We have already heard this morning from NASUWT, which is in favour of an exclusion zone around schools in which energy drinks should not be sold. Is that a good idea? Would you support it?
James Bielby: No, on the basis that, as we unpacked earlier, the number of drinks consumed by under-16s is quite low in terms of overall intake, and an exclusion zone around a school would penalise 80% or 90% of adult consumers.
Q124 Carol Monaghan: Maybe I should specify an exclusion zone for under-16s purchasing drinks around schools.
James Bielby: We support a voluntary ban on under-16s anyway, so I do not see any fundamental difference between the two positions.
James Lowman: There could be some unintended consequences and unexpected ways in which that would work. On their route to school some kids will get a bus; some will be independent and able to go to shops, sometimes a long way from school. It does not necessarily stop the purchase of those products on the way to school if we already have schools not allowing those products to be brought into school. Many large and small retailers are already voluntarily not selling them and working with local schools on that. I would be really concerned about an arbitrary exclusion zone for sale around schools. I think it would be a very blunt instrument to address this.

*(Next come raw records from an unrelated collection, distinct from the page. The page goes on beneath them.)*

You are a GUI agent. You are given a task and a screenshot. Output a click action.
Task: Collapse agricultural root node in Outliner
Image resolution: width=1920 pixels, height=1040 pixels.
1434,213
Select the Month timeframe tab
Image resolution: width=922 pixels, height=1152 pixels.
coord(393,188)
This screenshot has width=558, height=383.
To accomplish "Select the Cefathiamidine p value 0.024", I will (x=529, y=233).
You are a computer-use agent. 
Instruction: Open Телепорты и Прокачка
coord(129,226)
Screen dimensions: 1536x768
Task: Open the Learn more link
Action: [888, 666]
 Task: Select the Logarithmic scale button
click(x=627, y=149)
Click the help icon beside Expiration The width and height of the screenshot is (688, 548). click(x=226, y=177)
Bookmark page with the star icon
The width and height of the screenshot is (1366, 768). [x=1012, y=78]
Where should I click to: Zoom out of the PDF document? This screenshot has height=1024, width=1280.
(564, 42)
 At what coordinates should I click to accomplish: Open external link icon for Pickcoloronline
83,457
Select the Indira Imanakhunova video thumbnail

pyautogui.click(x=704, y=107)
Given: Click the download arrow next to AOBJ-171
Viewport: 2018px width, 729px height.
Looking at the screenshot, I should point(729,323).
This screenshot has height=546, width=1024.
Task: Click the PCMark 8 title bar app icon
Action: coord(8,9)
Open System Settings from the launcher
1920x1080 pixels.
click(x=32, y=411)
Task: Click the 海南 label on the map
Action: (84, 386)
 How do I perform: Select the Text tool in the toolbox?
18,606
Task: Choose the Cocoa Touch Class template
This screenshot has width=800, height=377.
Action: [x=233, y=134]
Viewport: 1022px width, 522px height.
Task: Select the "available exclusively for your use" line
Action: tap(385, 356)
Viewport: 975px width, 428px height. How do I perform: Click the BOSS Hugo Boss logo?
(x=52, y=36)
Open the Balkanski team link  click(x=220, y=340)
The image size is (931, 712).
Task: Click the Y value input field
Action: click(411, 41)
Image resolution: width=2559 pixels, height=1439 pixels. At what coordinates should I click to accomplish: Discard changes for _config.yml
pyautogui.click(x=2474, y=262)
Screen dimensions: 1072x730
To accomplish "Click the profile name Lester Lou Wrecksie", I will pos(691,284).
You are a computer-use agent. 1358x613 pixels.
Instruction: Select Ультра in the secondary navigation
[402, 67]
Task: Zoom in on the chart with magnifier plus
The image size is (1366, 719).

Q125 Carol Monaghan: I wonder whether the concern is more that some stores feel they may have a competitive advantage if they are not around schools and they can still sell it. Would that be the case?
James Lowman: Yes, and this is a challenge in growing a voluntary ban. To be clear, we can share this advice, but ultimately we cannot enforce a voluntary ban. One of the big reasons for that is, as you say, competition. Those who do not comply would have more sales directed towards them anyway, so it has to be on a local basis.
Q126 Carol Monaghan: Those who are not complying and selling to under-16s will have a competitive advantage.
James Lowman: Yes, exactly.
Carol Monaghan: That is quite worrying. It is a driver for this.
Q127 Chair: I think it is these reasons that lead you to conclude that you are at least relaxed about Government deciding to have an overall ban.
James Lowman: Correct. We are now at a point where there are voluntary bans or policies in place. Either a large company manages a number of stores and controls what happens in them, or independent retailers—about half of them—work with local schools and other stakeholders to have policies that restrict sales to under-16s.
The bit in between—trying to promote voluntary action—does lead to issues of competition law. That would be one concern. How would that be enforced? Some retailers would profit and others would not.
Q128 Chair: Irresponsible retailers will benefit at the expense of those who choose to follow it.
James Lowman: Those who do not follow that advice would benefit. I think that from where we are now the step on would be a statutory burden.
Q129 Carol Monaghan: We take a similar position to the one we took on cigarettes where sales are completely banned for under-16s.
James Lowman: That has been the case for a very long time, but the Government, weighing up the evidence and being advised by this Committee and others, would take a view about whether that was justified. If they chose to go in that direction, we would help them to try to make sure that the ban worked really well.
Chair: Thank you all very much indeed. We really appreciate your time this morning.